While thousands of volunteers fanned out across the region Monday to spruce up forlorn places to mark Martin Luther King Day, about 100 people gathered at West Philadelphia's Shepard Recreation Center to learn how to clean up their own backyards — that is, their criminal records.

Leon Sullivan was among them. Twenty-eight years ago, he was charged with possession of a weapon when police found a gun in his car during a traffic stop. He maintains that the stop and search of his car were illegal, and that the gun was not in plain sight as the police claimed. Nevertheless, Sullivan said, he pleaded guilty to a misdemeanor charge and served a probationary sentence.

He thought he'd moved on with his life until years later it dawned on him that the conviction from the 1980s still loomed large over his present and future.

"I want this off my record. It's held me back from jobs and moving forward in my career," said Sullivan, 54, of West Philadelphia, a real estate investor who also manages the records department of the University of Pennsylvania Health System. He began working for Penn 30 years ago — two years before his arrest — and wonders whether he could have moved on to a more lucrative job if not for the conviction.

"I was pretty much stuck in this job that I had at the time of the incident. Just pretty much stuck there," said Sullivan, who serves as the 34th Ward Democratic committeeman. "I didn't harm anyone. I didn't commit any violent acts. I just want this off my record."

MLK Day gave Sullivan the chance to get some guidance in how to do that. He went to the rec center at 5700 Haverford Ave. for a three-hour workshop, "Pathways to Pardons and Expungement," hosted by State Rep. Morgan Cephas and Lt. Gov. Mike Stack.

He learned about processes for getting a criminal record expunged or sealed, getting a pardon, and how those who are incarcerated can get sentence commutations. The elected officials and others also gave words of inspiration to an audience composed largely of folks who have struggled financially for years under the weight of their criminal records.

"Martin Luther King talked about equality so that we all have an equal playing field," said Cephas, who told the audience that her father had served five years in prison and had a hard time finding work after he was released. "Today represents the need to move the needle … so you are not wearing the scarlet letter and you can get the job that you need."

"Everybody makes mistakes," said Stack, a member of the state Board of Pardons. "I'm about more than second chances. I'm about third chances, fourth chances, if you've shown that now you've got it right and you understand. … The key thing is we want everyone to have a clear record."

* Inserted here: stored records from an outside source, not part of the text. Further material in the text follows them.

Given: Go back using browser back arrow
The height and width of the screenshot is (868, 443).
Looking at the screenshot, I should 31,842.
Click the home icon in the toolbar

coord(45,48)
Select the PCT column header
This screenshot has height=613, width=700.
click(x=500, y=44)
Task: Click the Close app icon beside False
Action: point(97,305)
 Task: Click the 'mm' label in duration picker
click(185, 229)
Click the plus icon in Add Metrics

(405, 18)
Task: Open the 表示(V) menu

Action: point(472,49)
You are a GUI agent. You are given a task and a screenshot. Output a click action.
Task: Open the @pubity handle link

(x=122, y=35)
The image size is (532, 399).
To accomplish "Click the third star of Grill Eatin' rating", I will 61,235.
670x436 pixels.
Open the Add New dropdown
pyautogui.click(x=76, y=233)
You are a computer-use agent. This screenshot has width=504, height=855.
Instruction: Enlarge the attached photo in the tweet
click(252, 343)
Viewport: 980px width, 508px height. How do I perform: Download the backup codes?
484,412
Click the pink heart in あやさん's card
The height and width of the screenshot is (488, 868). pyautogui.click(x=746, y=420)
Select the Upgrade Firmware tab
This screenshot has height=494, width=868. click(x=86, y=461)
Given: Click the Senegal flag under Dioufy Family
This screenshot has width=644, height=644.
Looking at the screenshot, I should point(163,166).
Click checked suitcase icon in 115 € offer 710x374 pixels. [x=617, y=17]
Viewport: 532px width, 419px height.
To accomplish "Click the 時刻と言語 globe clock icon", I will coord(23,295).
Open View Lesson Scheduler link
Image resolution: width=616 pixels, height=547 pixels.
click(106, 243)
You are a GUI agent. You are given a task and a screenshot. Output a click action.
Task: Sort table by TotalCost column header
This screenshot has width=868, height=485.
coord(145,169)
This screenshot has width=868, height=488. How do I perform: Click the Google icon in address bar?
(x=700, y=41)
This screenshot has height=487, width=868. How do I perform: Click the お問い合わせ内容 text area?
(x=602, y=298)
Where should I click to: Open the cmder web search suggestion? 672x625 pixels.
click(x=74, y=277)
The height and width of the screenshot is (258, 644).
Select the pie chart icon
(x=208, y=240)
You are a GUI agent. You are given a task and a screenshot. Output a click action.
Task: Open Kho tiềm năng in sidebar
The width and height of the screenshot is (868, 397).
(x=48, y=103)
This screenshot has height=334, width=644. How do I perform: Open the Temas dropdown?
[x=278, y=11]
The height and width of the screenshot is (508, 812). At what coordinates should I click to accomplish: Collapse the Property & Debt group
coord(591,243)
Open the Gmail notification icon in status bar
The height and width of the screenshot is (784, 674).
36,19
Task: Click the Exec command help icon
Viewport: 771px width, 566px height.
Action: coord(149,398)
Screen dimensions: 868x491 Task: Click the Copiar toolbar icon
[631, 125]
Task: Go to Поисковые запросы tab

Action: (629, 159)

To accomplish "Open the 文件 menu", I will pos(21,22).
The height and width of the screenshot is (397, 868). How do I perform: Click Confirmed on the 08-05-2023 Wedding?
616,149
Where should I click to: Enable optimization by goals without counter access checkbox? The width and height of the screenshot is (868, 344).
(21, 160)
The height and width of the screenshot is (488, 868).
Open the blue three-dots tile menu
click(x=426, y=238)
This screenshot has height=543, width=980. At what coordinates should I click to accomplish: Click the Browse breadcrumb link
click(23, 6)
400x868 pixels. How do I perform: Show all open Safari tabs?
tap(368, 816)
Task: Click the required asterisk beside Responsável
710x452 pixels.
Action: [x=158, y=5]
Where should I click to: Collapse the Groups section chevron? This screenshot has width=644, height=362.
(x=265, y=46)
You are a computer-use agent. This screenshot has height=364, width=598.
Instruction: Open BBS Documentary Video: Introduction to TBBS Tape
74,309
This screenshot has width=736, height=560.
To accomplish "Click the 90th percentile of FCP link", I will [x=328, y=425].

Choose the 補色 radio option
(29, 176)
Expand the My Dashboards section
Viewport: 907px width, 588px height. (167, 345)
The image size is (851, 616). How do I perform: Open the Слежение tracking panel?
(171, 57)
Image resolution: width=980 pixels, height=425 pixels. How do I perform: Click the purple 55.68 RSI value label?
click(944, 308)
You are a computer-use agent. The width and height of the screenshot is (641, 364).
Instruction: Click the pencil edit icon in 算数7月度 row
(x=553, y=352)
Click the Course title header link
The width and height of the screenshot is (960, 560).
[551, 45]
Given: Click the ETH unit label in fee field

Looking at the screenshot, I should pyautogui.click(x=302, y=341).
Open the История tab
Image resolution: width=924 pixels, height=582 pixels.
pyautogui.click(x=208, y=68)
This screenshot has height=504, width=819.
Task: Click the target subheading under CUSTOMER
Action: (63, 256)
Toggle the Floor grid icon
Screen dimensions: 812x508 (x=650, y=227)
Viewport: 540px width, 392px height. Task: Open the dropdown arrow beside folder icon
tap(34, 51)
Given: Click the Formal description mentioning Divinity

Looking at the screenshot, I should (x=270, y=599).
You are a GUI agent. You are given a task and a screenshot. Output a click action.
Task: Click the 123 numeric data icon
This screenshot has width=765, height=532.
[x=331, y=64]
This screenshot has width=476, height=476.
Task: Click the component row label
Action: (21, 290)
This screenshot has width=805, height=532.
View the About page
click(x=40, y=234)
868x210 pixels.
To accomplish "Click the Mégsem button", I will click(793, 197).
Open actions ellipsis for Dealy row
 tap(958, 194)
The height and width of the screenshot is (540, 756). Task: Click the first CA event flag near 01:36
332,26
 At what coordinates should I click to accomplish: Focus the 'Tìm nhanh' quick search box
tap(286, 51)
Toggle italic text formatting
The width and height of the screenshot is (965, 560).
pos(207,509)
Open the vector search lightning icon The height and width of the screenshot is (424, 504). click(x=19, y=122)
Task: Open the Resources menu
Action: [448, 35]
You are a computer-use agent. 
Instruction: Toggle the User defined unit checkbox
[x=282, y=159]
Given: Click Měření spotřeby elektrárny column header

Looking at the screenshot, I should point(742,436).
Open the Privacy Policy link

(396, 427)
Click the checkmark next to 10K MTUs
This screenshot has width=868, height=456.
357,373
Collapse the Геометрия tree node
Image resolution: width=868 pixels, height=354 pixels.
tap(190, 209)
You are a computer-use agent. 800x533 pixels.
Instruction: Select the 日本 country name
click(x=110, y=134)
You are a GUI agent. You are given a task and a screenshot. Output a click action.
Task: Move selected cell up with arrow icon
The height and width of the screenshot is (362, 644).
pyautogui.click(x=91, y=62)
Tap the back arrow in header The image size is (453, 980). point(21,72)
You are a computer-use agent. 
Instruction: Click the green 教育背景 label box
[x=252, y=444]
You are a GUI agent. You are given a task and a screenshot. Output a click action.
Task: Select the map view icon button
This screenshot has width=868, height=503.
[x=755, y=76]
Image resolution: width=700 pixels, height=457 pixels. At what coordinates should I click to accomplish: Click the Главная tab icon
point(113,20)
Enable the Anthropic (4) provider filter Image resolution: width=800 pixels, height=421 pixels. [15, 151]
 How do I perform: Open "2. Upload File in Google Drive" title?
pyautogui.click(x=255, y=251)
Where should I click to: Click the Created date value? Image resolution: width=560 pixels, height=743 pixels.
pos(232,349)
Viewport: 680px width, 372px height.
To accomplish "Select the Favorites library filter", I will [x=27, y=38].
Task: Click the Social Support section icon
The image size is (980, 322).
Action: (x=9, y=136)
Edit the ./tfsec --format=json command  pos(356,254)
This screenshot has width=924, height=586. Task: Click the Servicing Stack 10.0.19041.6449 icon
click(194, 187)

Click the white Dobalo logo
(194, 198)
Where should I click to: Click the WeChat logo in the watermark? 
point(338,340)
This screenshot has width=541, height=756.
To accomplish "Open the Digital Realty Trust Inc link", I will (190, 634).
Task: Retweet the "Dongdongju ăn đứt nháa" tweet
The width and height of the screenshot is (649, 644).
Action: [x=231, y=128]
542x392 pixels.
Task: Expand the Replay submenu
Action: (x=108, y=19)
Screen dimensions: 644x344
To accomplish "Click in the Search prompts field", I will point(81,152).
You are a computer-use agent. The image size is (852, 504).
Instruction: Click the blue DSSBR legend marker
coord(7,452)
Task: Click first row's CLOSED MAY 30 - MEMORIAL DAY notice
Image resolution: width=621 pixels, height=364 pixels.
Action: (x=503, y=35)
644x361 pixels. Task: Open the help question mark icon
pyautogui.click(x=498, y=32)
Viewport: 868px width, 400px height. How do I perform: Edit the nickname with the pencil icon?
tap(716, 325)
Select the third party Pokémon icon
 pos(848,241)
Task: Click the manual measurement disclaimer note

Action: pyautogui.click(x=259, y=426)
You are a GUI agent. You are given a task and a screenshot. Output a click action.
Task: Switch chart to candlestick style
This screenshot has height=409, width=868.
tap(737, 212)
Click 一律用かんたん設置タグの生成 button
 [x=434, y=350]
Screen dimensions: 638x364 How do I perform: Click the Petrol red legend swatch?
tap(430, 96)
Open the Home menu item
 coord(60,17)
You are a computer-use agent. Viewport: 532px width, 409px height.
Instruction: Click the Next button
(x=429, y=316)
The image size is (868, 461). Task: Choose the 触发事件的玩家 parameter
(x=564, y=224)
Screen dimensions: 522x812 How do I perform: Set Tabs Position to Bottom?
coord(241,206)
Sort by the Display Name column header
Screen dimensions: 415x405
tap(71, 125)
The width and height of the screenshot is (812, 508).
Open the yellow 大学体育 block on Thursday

Radee Hammett, 35, who spent four years in prison until November 2016 for DUI and drug possession, said he was glad he spent MLK Day at the workshop. "You don't know what's coming your way, whether it's a job offer or somebody who can offer you better employment than what you have. Your past might come up, so it's good to get that clear now so that in the future it won't limit you from being more successful than where you are now," said Hammett, a painter who has started a nonprofit agency to help people recently released from prison.

Sullivan was advised by Zane Johnson of Philadelphia Lawyers for Social Equity that his best option would be to seek a limited access order to have his criminal record sealed to prevent prospective employers from seeing his conviction. Johnson told him that because of his conviction Sullivan would first have to get a pardon before he could seek an expungement of his record, which could take years.

Sullivan was satisfied.

"Pardon, expungement," he said. "Anything to get the job done to remove something off the record that was done 30 years ago that is holding people like myself back from moving forward with their lives."